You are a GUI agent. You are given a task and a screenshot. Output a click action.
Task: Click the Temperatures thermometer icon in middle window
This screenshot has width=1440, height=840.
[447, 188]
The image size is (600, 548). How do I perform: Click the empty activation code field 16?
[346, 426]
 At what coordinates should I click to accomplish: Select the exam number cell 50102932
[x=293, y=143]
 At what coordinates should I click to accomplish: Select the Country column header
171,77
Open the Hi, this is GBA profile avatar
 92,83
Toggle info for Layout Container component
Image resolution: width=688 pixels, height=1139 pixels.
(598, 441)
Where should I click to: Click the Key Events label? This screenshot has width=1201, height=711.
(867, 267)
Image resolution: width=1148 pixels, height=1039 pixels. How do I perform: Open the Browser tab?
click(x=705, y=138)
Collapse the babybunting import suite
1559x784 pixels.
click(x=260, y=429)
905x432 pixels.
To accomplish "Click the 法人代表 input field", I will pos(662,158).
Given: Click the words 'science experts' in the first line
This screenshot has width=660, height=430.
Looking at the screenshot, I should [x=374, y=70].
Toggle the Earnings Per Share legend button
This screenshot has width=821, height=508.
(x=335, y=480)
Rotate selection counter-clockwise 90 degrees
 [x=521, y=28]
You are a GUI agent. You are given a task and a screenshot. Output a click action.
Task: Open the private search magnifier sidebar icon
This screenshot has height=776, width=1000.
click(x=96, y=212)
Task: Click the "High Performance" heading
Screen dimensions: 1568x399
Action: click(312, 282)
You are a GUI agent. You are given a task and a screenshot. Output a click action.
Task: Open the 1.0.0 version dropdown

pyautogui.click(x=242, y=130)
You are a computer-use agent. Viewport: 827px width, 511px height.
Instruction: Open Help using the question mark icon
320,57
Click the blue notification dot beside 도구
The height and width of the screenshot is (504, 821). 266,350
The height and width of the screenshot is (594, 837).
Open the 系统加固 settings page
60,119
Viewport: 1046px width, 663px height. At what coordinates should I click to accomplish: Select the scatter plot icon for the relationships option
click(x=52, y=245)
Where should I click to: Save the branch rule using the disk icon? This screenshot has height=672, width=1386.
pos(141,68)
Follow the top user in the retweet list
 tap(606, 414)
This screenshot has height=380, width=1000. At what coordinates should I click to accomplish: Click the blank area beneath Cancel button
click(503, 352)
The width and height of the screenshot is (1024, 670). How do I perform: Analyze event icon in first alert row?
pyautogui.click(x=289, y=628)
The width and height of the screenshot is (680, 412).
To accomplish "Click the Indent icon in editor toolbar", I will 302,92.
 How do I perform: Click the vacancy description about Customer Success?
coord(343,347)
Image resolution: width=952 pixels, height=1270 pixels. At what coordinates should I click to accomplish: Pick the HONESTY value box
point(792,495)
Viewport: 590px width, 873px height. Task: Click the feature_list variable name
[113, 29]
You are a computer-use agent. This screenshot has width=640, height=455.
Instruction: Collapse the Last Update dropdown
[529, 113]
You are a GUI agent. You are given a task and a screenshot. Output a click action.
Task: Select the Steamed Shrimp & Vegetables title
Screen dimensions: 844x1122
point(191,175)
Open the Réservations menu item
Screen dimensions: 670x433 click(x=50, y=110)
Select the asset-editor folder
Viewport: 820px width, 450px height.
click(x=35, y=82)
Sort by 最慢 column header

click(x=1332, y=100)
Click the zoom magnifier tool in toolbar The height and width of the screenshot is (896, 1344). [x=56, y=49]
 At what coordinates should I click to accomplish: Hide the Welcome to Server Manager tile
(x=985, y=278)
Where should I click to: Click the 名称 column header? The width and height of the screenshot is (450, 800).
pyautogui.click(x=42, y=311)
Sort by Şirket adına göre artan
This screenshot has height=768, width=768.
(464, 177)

━━━━━━━━━━━━━━━━━━━━━━━━━━━━━━

» **To do**
Would you please copy all lines in the data that contain the word "magnifier"?

» **Finished task**
Task: Open the private search magnifier sidebar icon
Click the zoom magnifier tool in toolbar The height and width of the screenshot is (896, 1344). [x=56, y=49]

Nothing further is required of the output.